I have 2 tensors. The first tensor is 1D (e.g. a tensor of 3 values). The second tensor is 2D, with the first dim as the IDs to first tensor in a one-many relationship (e.g. a tensor with a shape of 6, 2)
# e.g. simple example of dot product
import torch
a = torch.tensor([2, 4, 3])
b = torch.tensor([[0, 2], [0, 3], [0, 1], [1, 4], [2, 3], [2, 1]]) # 1st column is the index to tensor a, 2nd column is the value
output = [(2*2) (2*3) (2*1),(4*4),(3*3) (3*1)]
output = [12, 16, 12]
Current what I have is to find the size of each id in b (e.g. [3,1,2]) then using torch.split to group them into a list of tensors and running a for loop through the groups. It is fine for a small tensor, but when the size of the tensors are in millions, with tens of thousands of arbitrary-sized groups, it became very slow.
Any better solutions?
CodePudding user response:
You can use numpy.bincount
or torch.bincount
to sum the elements of b
by key:
import numpy as np
a = np.array([2,4,3])
b = np.array([[0,2], [0,3], [0,1], [1,4], [2,3], [2,1]])
print( np.bincount(b[:,0], b[:,1]) )
# [6. 4. 4.]
print( a * np.bincount(b[:,0], b[:,1]) )
# [12. 16. 12.]
import torch
a = torch.tensor([2,4,3])
b = torch.tensor([[0,2], [0,3], [0,1], [1,4], [2,3], [2,1]])

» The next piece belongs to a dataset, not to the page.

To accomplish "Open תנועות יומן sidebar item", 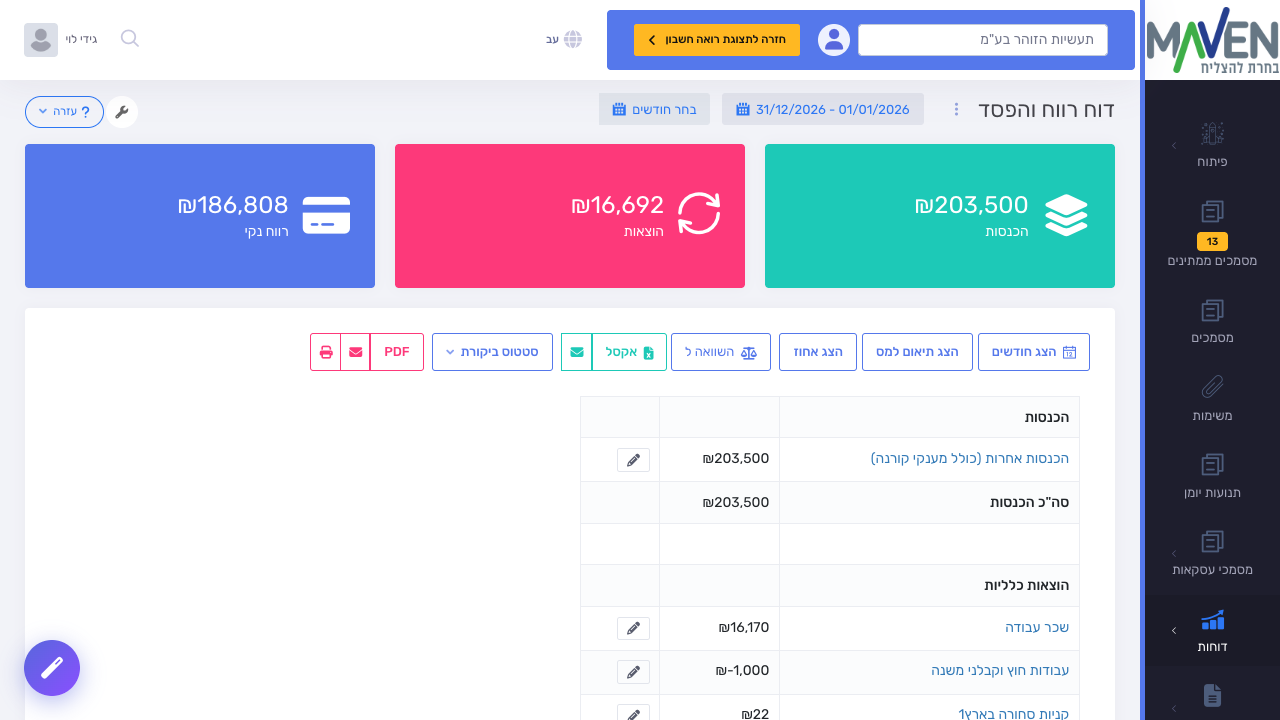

torch.bincount(b[:,0], b[:,1])
# tensor([6., 4., 4.], dtype=torch.float64)
a * torch.bincount(b[:,0], b[:,1])
# tensor([12., 16., 12.], dtype=torch.float64)
References:
- numpy.bincount official documentation;
- torch.bincount official documentation;
- How can I reduce a numpy array based on a key rather than an axis?
CodePudding user response:
Another alternative in pytorch if gradient is needed.
import torch
a = torch.tensor([2,4,3])
b = torch.tensor([[0,2], [0,3], [0,1], [1,4], [2,3], [2,1]])
output = torch.zeros(a.shape[0], dtype=torch.long).index_add_(0, b[:, 0], b[:, 1]) * a
alternatively, torch.tensor.scatter_add also works.